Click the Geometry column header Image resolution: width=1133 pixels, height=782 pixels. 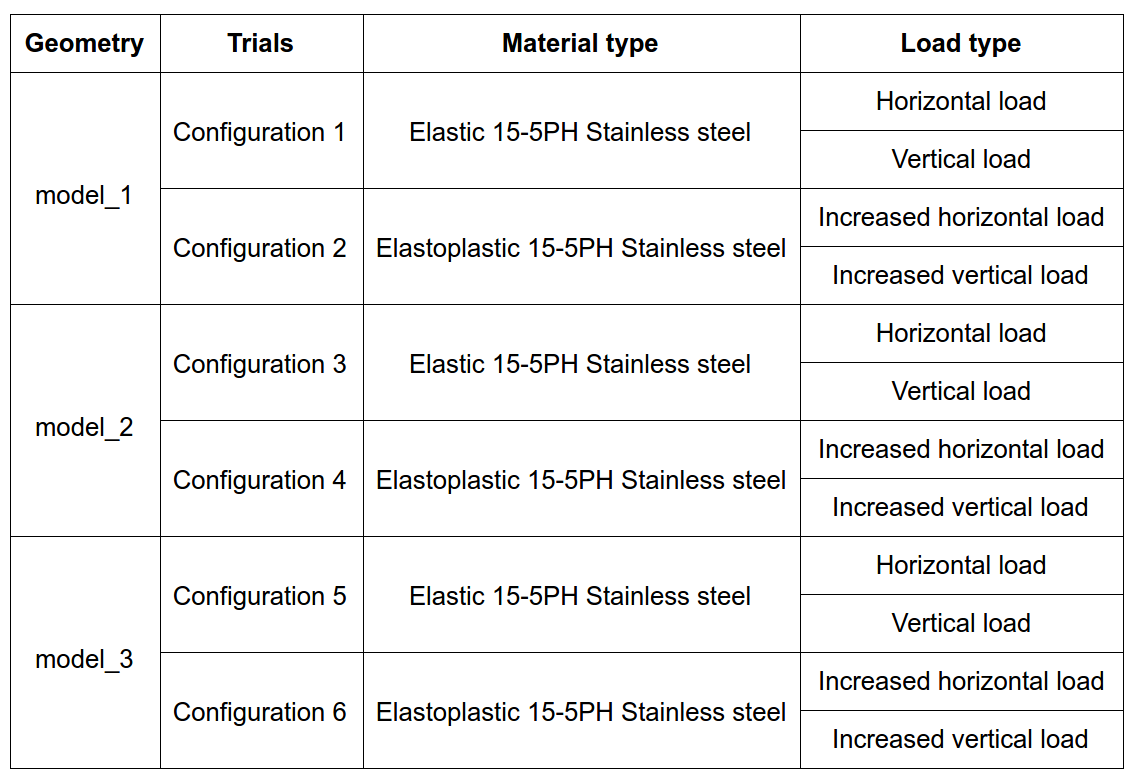click(85, 44)
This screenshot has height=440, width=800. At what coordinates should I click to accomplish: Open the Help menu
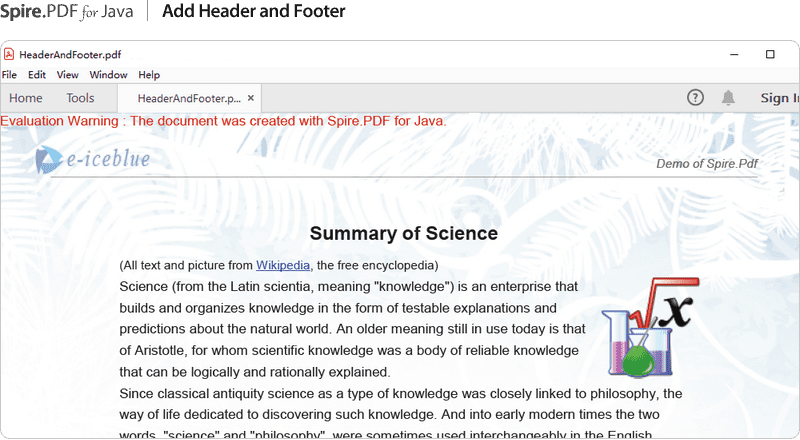coord(149,75)
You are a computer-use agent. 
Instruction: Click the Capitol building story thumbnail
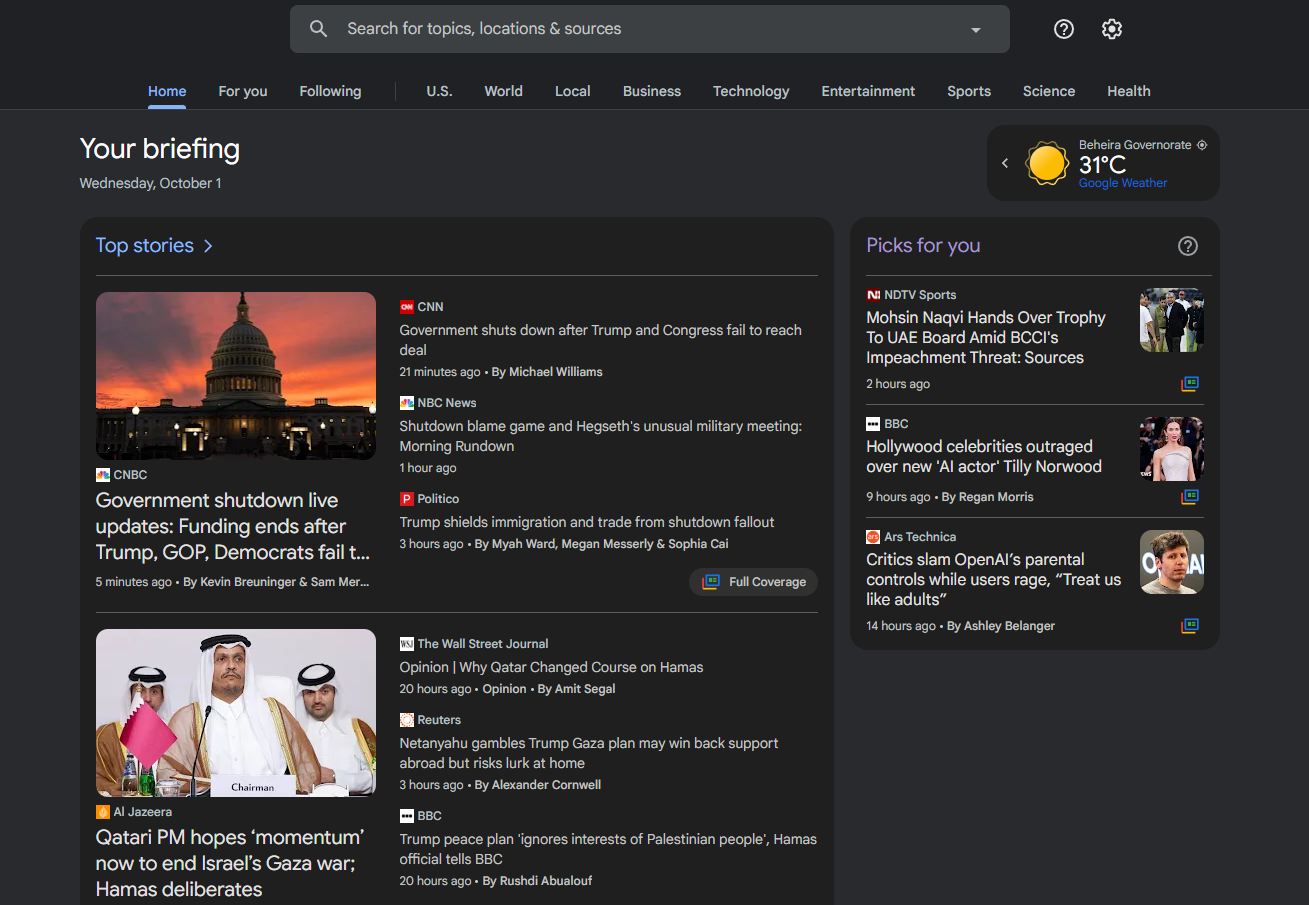[236, 376]
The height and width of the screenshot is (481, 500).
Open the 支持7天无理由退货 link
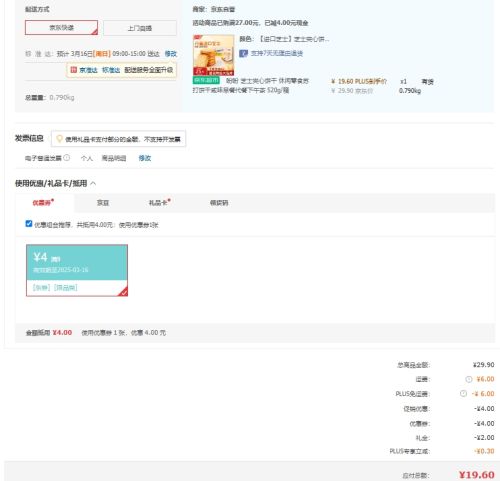tap(277, 53)
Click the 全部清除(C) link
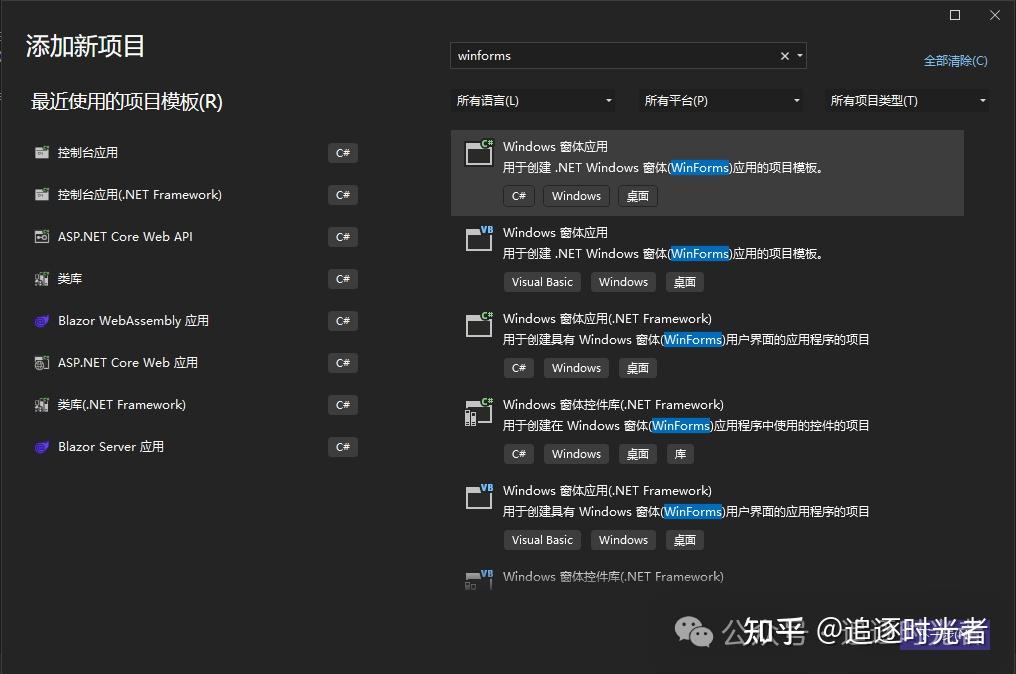1016x674 pixels. click(x=955, y=60)
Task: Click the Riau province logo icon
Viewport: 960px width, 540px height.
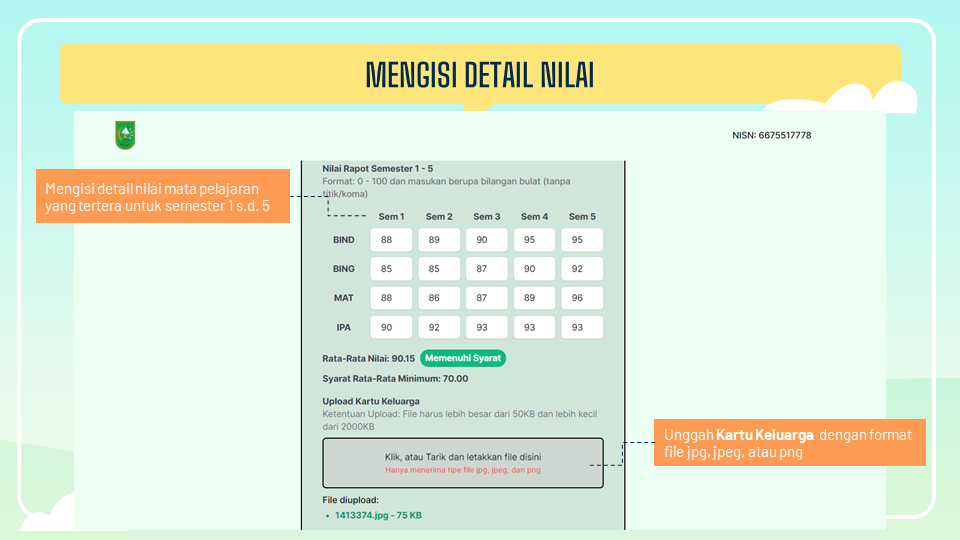Action: pos(125,135)
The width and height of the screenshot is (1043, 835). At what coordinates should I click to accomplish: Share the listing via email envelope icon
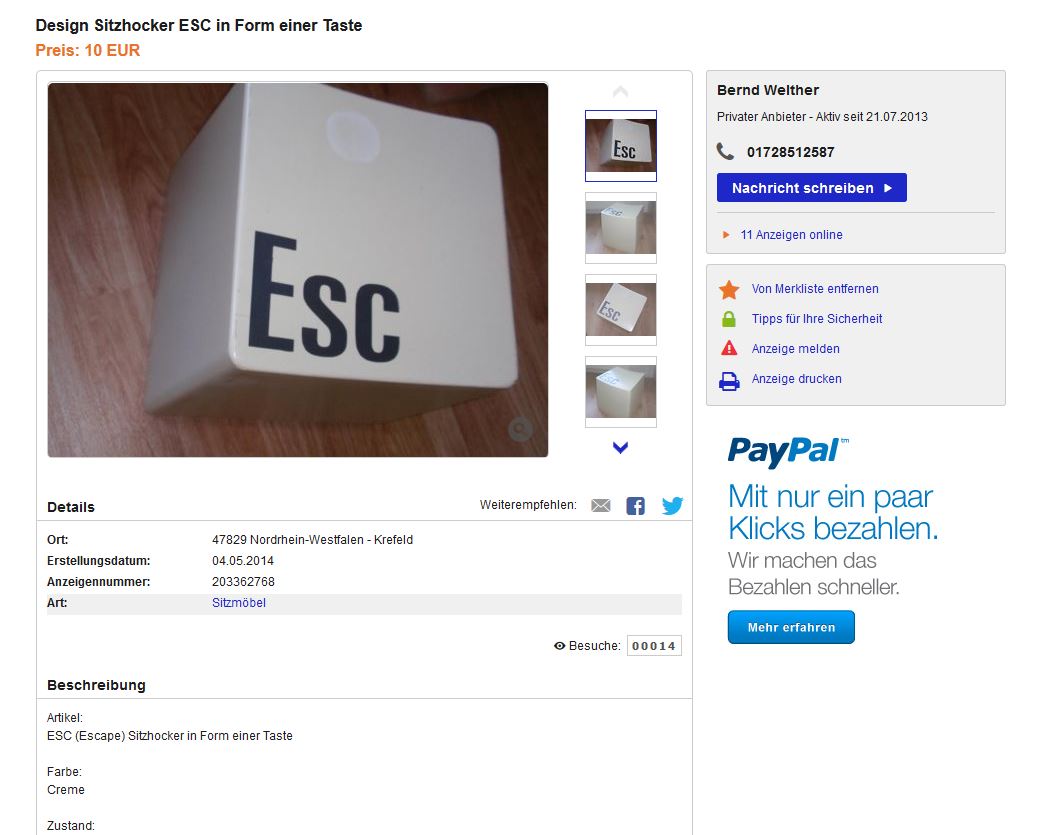pos(601,506)
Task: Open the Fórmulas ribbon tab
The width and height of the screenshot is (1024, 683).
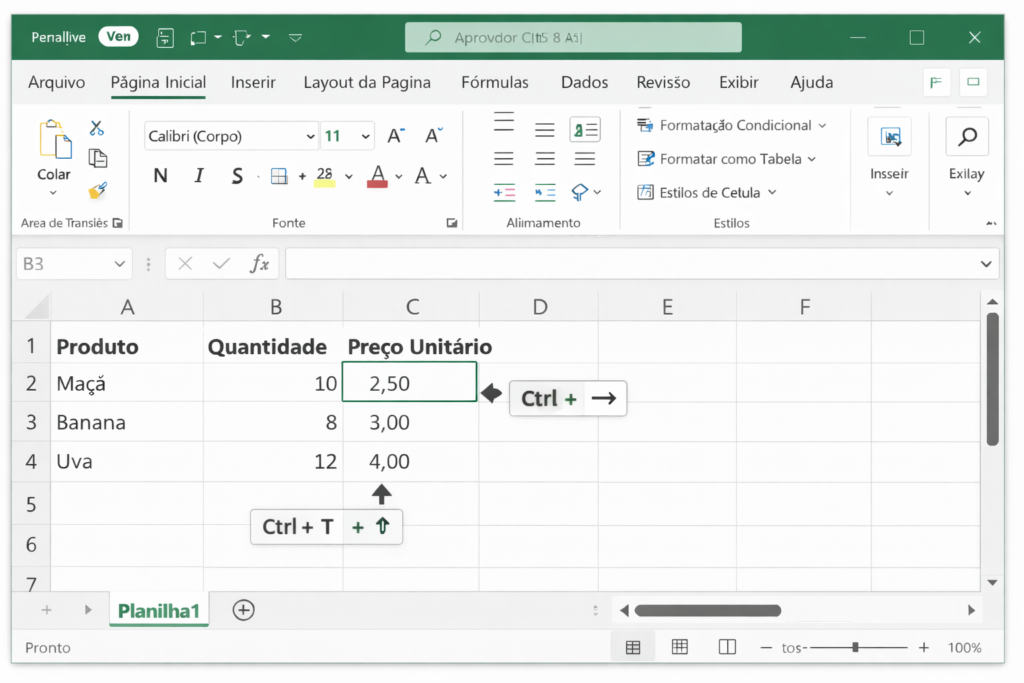Action: (494, 82)
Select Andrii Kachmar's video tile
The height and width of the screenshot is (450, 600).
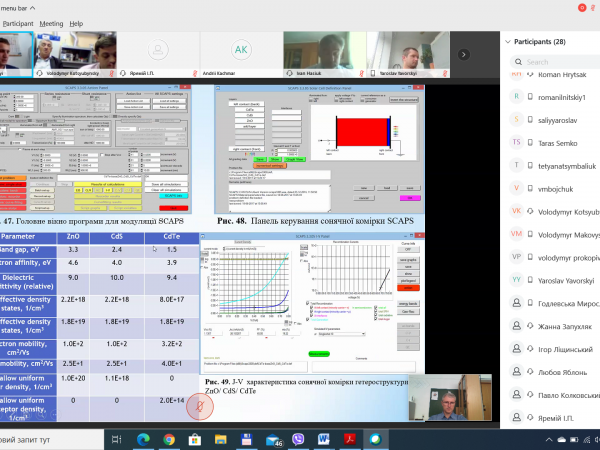pos(241,52)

***

No pictures should appear in the copy. Reproduce exactly the lines from the line containing "Open the 支持7天无理由退货 link" through the last line of the data, inclusive.

:: Exercise response ::
Open the 支持7天无理由退货 link
tap(277, 53)
Click the 全部清除(C) link
1016x674 pixels. click(x=955, y=60)
Task: Click the Riau province logo icon
Viewport: 960px width, 540px height.
Action: pos(125,135)
The width and height of the screenshot is (1043, 835). At what coordinates should I click to accomplish: Share the listing via email envelope icon
pos(601,506)
Task: Open the Fórmulas ribbon tab
The width and height of the screenshot is (1024, 683).
Action: (494, 82)
Select Andrii Kachmar's video tile
The height and width of the screenshot is (450, 600).
pos(241,52)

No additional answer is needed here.